Interpretation of an Auto SARIMAX model output in R

A comprehensive explanation of AR (AutoRegressive) and MA (Moving Average) models and their parameters.
statistics
time-series
R
Author

Abdullah Al Mahmud

Published

March 16, 2024

The model we run is this

library(forecast)
library(ggplot2)

# Create sample data
set.seed(123)
n <- 120
time <- 1:n

# Main time series with trend + seasonality
y <- 50 + 0.3*time + 10*sin(2*pi*time/12) + rnorm(n, 0, 5)

# External variable (e.g., marketing spend)
x1 <- 20 + 0.1*time + rnorm(n, 0, 3)

# Convert to time series object
y_ts <- ts(y, frequency = 12)
x1_ts <- ts(x1, frequency = 12)

# Let R find optimal parameters
sarimax_model <- auto.arima(y_ts,
                            seasonal = TRUE,
                            stepwise = TRUE,
                            approximation = TRUE,
                            xreg = x1_ts)
summary(sarimax_model)

Now the output we get is

Interpretation

Here’s a comprehensive interpretation of our SARIMAX model output:

Model Structure

SARIMAX(2,0,1)(2,1,1)[12] with external regressor

  • Non-seasonal part: AR(2) + MA(1)
  • Seasonal part: Seasonal AR(2) + Seasonal MA(1) with seasonal differencing (D=1)
  • Seasonality: 12 months (monthly data)
  • External regressor: One predictor variable (xreg)

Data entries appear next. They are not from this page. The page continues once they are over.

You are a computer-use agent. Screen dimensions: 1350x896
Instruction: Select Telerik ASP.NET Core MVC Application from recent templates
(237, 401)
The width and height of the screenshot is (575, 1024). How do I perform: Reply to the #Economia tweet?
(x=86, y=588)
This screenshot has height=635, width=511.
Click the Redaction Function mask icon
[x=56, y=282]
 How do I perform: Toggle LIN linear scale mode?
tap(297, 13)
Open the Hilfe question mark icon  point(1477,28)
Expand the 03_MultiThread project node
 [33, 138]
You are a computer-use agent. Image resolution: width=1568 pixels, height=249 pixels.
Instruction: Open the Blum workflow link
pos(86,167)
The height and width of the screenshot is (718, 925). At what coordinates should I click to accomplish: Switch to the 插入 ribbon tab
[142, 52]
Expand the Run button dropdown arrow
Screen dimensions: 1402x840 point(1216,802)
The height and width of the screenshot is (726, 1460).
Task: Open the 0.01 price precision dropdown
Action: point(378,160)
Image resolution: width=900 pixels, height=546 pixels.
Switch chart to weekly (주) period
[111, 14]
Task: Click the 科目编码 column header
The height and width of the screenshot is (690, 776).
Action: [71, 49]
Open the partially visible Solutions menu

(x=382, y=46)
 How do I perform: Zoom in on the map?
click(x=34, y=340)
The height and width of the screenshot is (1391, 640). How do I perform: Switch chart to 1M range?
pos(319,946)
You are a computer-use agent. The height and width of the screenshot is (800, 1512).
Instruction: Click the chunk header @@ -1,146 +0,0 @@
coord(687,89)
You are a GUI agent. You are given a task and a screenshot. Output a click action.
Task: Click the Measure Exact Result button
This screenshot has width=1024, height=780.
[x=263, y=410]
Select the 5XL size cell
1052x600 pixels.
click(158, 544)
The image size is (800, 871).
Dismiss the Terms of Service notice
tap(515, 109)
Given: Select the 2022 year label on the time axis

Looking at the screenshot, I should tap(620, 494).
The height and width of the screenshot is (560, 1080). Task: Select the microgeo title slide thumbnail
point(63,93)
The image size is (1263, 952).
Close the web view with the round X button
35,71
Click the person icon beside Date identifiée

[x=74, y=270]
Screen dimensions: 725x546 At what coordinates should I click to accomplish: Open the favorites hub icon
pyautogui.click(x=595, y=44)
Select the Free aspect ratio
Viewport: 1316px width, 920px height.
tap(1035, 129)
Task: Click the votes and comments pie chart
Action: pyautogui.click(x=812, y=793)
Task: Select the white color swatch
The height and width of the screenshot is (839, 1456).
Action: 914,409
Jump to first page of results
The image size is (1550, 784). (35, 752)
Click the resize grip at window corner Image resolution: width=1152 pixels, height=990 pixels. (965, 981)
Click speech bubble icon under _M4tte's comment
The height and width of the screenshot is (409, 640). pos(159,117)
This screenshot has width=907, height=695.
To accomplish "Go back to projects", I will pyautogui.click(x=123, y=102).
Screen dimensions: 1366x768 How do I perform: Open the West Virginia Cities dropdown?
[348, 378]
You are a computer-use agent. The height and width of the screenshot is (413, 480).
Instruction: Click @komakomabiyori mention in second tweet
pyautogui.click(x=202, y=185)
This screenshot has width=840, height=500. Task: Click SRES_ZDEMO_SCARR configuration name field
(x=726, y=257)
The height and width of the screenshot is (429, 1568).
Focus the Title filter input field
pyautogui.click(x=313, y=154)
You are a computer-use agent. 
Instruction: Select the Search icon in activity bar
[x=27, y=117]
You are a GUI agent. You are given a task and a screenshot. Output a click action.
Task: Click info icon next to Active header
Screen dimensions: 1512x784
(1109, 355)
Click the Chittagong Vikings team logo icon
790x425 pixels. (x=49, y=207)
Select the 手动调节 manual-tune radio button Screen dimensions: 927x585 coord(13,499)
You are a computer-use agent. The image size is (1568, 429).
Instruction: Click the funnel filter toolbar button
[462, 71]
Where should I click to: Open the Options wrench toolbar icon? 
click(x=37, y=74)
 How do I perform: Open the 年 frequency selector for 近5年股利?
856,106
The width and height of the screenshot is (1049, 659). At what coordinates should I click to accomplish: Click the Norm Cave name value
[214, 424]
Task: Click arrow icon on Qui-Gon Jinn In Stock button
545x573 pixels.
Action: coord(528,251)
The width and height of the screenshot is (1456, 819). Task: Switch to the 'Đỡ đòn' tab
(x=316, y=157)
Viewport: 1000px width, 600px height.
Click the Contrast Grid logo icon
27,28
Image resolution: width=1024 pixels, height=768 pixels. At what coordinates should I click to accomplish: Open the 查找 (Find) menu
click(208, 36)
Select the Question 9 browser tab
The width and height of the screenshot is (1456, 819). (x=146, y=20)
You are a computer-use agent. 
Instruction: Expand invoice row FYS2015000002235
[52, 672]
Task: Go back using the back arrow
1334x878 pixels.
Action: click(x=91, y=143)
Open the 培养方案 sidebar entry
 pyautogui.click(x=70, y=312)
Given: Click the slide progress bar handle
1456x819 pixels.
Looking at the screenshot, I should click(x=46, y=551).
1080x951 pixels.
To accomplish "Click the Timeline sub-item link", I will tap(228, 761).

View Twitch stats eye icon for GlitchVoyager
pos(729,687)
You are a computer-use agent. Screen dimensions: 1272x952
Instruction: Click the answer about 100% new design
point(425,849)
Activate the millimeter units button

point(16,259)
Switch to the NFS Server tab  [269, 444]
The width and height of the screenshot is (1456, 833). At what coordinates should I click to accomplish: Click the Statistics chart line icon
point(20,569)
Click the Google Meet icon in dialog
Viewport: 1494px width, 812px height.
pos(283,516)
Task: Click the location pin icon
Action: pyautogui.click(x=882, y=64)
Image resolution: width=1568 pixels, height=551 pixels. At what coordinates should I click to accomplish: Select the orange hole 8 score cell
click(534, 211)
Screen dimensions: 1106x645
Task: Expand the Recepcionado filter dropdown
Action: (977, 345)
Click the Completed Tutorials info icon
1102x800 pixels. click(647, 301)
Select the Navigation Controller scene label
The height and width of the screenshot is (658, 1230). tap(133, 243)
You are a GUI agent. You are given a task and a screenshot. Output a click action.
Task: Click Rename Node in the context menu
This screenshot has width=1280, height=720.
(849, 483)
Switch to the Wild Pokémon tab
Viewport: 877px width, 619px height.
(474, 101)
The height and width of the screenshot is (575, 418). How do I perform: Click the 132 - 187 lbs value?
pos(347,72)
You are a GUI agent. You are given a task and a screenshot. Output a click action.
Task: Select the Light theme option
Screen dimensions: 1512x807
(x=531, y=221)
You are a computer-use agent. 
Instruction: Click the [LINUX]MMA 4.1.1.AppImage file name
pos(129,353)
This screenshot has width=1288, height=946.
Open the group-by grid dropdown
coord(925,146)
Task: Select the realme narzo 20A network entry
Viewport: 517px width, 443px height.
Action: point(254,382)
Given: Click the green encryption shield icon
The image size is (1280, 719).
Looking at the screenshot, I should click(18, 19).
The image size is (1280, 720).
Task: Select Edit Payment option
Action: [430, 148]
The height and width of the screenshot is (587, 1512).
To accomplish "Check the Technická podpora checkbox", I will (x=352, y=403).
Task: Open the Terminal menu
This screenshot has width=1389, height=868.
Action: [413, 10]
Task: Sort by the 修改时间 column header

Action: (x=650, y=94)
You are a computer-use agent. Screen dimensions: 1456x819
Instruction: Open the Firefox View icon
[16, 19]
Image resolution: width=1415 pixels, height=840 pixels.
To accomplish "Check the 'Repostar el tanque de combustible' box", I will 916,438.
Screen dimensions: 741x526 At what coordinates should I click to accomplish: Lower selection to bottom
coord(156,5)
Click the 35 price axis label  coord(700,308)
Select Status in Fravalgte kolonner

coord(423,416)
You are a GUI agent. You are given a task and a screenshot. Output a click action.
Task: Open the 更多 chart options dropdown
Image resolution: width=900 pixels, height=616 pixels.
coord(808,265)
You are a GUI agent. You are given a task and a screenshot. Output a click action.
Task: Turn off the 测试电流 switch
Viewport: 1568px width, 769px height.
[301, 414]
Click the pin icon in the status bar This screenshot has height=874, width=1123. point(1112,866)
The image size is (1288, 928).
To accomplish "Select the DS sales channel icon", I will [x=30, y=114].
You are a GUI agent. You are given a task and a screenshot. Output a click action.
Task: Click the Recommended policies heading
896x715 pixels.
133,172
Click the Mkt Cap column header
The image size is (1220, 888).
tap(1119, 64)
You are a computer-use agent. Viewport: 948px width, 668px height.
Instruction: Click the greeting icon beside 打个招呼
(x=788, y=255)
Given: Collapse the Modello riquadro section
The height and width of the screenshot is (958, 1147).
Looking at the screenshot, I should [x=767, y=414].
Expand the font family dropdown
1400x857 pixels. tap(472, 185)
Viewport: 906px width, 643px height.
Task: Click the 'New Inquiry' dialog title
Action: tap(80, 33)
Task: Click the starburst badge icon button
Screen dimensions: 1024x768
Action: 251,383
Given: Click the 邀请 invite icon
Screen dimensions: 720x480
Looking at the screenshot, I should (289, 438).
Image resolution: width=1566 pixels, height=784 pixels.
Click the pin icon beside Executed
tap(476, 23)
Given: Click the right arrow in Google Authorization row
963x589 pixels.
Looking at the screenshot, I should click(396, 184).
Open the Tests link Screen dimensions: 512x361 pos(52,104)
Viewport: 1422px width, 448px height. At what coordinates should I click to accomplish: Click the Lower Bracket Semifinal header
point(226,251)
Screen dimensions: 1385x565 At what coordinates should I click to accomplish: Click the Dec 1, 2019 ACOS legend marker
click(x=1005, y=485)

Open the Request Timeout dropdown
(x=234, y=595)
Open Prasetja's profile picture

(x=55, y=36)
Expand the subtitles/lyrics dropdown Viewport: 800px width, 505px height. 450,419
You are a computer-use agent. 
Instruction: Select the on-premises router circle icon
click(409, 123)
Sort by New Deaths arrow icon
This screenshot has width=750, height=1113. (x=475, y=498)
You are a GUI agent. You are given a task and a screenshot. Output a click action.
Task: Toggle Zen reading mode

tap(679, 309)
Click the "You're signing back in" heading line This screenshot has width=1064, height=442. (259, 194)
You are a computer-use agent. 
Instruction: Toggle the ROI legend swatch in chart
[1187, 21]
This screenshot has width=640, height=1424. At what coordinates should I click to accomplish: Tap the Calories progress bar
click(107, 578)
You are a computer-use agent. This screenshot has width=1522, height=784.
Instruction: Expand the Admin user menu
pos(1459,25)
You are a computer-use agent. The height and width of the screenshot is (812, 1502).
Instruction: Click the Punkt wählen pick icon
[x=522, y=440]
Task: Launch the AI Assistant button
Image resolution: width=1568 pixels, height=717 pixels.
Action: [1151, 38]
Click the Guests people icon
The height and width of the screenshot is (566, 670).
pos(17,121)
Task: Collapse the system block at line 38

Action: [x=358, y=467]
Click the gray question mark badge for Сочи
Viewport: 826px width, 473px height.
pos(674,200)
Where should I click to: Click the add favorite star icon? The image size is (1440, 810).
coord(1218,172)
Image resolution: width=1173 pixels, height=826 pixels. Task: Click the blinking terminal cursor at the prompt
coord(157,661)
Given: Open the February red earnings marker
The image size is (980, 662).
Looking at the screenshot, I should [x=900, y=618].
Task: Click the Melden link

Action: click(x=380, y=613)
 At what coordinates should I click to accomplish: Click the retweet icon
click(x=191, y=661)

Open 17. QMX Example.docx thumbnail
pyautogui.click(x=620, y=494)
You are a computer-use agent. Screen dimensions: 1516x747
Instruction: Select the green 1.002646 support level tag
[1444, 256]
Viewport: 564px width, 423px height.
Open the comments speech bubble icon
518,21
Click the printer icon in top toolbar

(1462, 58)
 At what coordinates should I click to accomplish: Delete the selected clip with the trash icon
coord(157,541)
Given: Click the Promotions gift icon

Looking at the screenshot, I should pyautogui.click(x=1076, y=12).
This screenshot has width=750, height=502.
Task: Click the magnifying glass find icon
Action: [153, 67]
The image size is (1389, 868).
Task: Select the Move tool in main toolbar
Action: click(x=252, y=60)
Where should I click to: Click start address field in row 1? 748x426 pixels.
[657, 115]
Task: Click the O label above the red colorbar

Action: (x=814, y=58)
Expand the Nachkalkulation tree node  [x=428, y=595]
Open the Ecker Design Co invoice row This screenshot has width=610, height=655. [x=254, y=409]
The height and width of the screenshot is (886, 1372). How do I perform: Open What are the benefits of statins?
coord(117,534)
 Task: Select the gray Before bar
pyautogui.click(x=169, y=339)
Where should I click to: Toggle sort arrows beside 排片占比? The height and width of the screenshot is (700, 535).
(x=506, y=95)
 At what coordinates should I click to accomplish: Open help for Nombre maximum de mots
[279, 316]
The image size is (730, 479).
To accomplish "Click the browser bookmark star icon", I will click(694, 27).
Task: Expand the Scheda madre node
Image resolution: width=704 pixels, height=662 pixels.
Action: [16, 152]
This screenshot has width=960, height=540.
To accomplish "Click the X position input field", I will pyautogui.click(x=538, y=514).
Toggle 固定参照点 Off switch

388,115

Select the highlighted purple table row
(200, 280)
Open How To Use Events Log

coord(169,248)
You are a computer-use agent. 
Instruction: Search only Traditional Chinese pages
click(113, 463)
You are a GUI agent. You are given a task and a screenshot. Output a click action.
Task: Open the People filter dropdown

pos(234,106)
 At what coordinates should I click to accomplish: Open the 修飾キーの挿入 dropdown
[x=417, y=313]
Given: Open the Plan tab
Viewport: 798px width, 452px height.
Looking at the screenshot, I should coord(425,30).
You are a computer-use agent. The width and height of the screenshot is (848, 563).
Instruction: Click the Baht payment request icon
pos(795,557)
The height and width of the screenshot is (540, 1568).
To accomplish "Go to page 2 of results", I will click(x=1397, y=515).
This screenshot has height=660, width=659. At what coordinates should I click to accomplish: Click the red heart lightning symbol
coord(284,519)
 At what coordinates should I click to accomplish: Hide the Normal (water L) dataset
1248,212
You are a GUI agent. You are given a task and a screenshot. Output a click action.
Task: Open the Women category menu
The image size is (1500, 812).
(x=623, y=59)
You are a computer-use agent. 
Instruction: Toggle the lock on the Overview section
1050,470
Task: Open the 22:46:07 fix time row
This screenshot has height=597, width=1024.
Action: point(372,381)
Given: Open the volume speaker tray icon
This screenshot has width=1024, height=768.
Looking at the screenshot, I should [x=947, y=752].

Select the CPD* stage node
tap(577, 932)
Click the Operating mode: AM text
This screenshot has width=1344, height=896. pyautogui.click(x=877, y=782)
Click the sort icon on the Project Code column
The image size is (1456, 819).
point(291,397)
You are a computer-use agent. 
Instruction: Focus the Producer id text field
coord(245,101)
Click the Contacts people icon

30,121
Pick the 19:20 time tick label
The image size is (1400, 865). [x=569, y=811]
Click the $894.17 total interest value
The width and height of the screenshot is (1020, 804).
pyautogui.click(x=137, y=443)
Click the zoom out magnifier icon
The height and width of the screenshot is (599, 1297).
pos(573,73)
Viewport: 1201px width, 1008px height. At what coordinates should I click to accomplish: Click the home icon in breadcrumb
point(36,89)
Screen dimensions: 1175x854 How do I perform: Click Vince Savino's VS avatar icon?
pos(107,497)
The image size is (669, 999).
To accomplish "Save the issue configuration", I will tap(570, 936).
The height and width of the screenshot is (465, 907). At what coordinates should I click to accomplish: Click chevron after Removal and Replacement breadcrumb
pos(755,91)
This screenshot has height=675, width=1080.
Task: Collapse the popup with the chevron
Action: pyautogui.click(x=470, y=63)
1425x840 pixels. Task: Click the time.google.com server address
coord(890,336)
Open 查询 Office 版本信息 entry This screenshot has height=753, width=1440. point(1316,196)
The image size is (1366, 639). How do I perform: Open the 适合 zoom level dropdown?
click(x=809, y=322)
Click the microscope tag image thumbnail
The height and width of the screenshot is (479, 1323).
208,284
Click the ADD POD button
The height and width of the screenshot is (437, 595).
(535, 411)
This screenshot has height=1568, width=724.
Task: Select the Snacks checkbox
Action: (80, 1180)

Coefficients Interpretation

Non-seasonal Components:

  • AR(1) = -0.75: Strong negative autoregressive effect - high values tend to be followed by low values
  • AR(2) = -0.09: Weak negative second-order autoregressive effect
  • MA(1) = 0.79: Strong moving average effect - shocks persist for one period

Seasonal Components (12-month cycle):

  • SAR(1) = -0.19: Moderate negative seasonal autoregressive effect
  • SAR(2) = 0.04: Very weak positive seasonal effect
  • SMA(1) = -0.85: Strong negative seasonal moving average - seasonal shocks reverse quickly

External Effects:

  • Drift = 0.26: Positive trend component (0.26 units increase per period)
  • xreg = 0.30: External variable has positive effect - 1 unit increase in xreg predicts 0.30 unit increase in y

Model Quality Assessment

Statistical Significance:

  • Significant coefficients: AR(1), MA(1), SMA(1), Drift (coefficient > 2× standard error)
  • Borderline: xreg (2.07× SE), SAR(1) (1.08× SE)
  • Insignificant: AR(2), SAR(2) (coefficient < SE)

Model Fit Statistics:

  • AIC = 666.56, BIC = 690.7: Good for model comparison (lower is better)
  • Log-likelihood = -324.28: Baseline for model comparison
  • σ² = 21.51: Error variance

Forecast Accuracy:

  • RMSE = 4.23: Average forecast error magnitude
  • MAE = 3.17: Average absolute error
  • MAPE = 4.72%: Excellent accuracy (error <5% of actual values)
  • MASE = 0.52: Model performs 48% better than naive forecast

Key Insights & Recommendations

Strengths:

  1. Excellent predictive accuracy (MAPE <5%)
  2. Strong seasonal patterns captured effectively
  3. Good model fit with reasonable complexity
  4. External variable adds value to predictions

Concerns:

  1. Over-parameterization: AR(2) and SAR(2) appear unnecessary
  2. Some coefficients borderline significant

Suggested Improvement:

# Try simplified model
better_model <- Arima(y_ts, order = c(1,0,1), seasonal = c(1,1,1), xreg = xreg)

Business Interpretation:

  • The time series shows strong seasonal patterns with 12-month cycles
  • There’s a positive underlying trend (0.26 units/period)
  • The external variable has moderate predictive power
  • Model provides highly accurate forecasts with ~4.7% average error

This is generally a good quality model that should provide reliable forecasts for business planning.